Selling Calls – Bearish Options Trading Strategy

When an investor is feeling bearish on the market, another good stock option trading strategy to employ is Selling Calls or Selling Bear Calls. This method is also known by the name Vertical Bear Calls. This is considered a bearish strategy because the trader profits if the underlying stock decreases in value. Basically, the strategy is to buy out-of-the-money call options and sell in-the-money call options on the same stock with the same expiration date. The plan is that the in-the-money stock closes lower than its strike price at its expiration date, and then the trader realizes maximum profits from selling calls.

When selling calls, the investor will experience maximum loss when the stock price increases above the higher, out-of-the-money call option strike price at the expiration date. This loss will be the difference between the two strike prices minus the net credit of the spread when it was originated. While there is risk involved, this stock investing concept allows investors to find profits even when the market is bearish by selling calls.
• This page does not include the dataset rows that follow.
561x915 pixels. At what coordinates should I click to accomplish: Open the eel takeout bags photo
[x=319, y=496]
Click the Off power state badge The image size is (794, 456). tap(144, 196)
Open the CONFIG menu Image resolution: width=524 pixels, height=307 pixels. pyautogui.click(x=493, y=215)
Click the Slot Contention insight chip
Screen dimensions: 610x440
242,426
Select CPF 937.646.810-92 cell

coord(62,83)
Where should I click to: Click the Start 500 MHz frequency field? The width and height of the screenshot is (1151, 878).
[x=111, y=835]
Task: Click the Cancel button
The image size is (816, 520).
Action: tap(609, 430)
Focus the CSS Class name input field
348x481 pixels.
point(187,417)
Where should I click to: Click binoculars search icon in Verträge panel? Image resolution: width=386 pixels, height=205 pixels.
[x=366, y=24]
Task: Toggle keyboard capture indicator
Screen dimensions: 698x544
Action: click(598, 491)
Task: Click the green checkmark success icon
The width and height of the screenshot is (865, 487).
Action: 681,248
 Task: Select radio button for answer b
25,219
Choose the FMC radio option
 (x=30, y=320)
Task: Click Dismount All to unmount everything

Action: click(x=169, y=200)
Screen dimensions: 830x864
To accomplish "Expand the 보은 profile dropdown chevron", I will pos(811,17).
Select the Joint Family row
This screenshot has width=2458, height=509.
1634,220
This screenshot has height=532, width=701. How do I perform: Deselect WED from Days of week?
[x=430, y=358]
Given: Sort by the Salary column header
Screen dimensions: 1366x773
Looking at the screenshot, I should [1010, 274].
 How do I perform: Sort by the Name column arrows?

The downside of selling calls is that, while it is lower risk than simply buying put options, it has a limited profit potential as well. The break-even is at the lower strike price plus net credit. The maximum profit potential is when the stock decreases below the in-the-money call option strike price. In such cases, the investor will review his / her stock trading plan to see if the data and potential risks of the strategy are likely to create successful trading when selling a call.

For example, an investor wants to sell calls on ABC, Corp. The stock price is $39.875. The trader sells an in-the-money call option with a June expiration at a strike price of $35 for $5. At the same time, the investor buys a out-of-the-money call option with a June expiration at a strike price of $40 for $1.56. Selling a call such as this is a net credit of $3.44, spread of $5, or the difference between the costs of the two options. If the stock price is lower the in-the-money strike price on the expiration date, this would be a maximum profit of the net credit when selling the calls: $5.00 – $1.56= $3.44 x 1 contract (100 shares) for a maximum profit of $344. Conversely, the maximum loss would be if the stock closed above the out-of-the-money strike price on its expiration date: $5.00 Call Spread – $3.44 net credit received = $1.56 x 1 contract for a maximum loss of $156.00. Because the risk is low, the risk reward ratios when selling calls are still very good.

A successful trader will adequately investigate such a move prior to selling calls. That way, he / she can be assured that the trade has a high probability of being successful. As with any trade, the investor needs to understand the risks and potential profits involved in order to make a wise decision. Using a stock trading system such as Japanese Candlesticks, the investor has access to charts that are understandable and powerful data in the attempt to sell calls to make a profit.